» What is required: Transcribe word for word the lines spanning the line with "Image resolution: width=1389" through the end of the records.
-- Available records follows --
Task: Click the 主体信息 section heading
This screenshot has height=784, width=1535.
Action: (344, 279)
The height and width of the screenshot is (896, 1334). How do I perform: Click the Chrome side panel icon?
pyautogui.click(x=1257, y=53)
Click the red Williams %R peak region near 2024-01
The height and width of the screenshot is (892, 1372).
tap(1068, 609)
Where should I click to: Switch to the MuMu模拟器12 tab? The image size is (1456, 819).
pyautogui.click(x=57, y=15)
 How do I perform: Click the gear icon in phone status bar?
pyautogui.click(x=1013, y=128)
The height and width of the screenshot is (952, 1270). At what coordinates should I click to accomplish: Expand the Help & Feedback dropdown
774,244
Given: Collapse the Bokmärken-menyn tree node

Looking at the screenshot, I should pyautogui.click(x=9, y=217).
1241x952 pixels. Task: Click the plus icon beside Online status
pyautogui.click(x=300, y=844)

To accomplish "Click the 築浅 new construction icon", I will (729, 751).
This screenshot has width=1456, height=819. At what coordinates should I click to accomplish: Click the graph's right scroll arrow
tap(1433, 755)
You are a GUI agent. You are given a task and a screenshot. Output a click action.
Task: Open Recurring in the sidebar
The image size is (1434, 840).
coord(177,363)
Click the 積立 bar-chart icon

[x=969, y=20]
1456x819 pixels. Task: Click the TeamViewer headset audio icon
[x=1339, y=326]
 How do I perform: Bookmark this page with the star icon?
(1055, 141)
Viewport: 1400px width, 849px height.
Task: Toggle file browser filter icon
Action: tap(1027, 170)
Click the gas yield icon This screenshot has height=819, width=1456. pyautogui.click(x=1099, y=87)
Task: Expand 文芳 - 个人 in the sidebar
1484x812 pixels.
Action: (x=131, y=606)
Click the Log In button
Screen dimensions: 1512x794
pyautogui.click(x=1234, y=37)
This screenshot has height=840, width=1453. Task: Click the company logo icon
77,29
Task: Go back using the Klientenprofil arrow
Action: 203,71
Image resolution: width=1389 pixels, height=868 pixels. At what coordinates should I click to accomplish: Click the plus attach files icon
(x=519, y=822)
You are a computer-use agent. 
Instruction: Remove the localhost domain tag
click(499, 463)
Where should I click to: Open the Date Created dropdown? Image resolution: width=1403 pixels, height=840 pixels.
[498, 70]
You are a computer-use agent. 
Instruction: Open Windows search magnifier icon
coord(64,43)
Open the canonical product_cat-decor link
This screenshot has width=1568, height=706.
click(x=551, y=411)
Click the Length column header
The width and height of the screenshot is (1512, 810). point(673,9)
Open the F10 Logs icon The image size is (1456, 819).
-- Available records concluded --
» Reply to the task:
Image resolution: width=1389 pixels, height=868 pixels. At what coordinates should I click to accomplish: Click the plus attach files icon
(x=519, y=822)
You are a computer-use agent. 
Instruction: Remove the localhost domain tag
click(499, 463)
Where should I click to: Open the Date Created dropdown? Image resolution: width=1403 pixels, height=840 pixels.
[498, 70]
You are a computer-use agent. 
Instruction: Open Windows search magnifier icon
coord(64,43)
Open the canonical product_cat-decor link
This screenshot has width=1568, height=706.
click(x=551, y=411)
Click the Length column header
The width and height of the screenshot is (1512, 810). point(673,9)
Open the F10 Logs icon The image size is (1456, 819).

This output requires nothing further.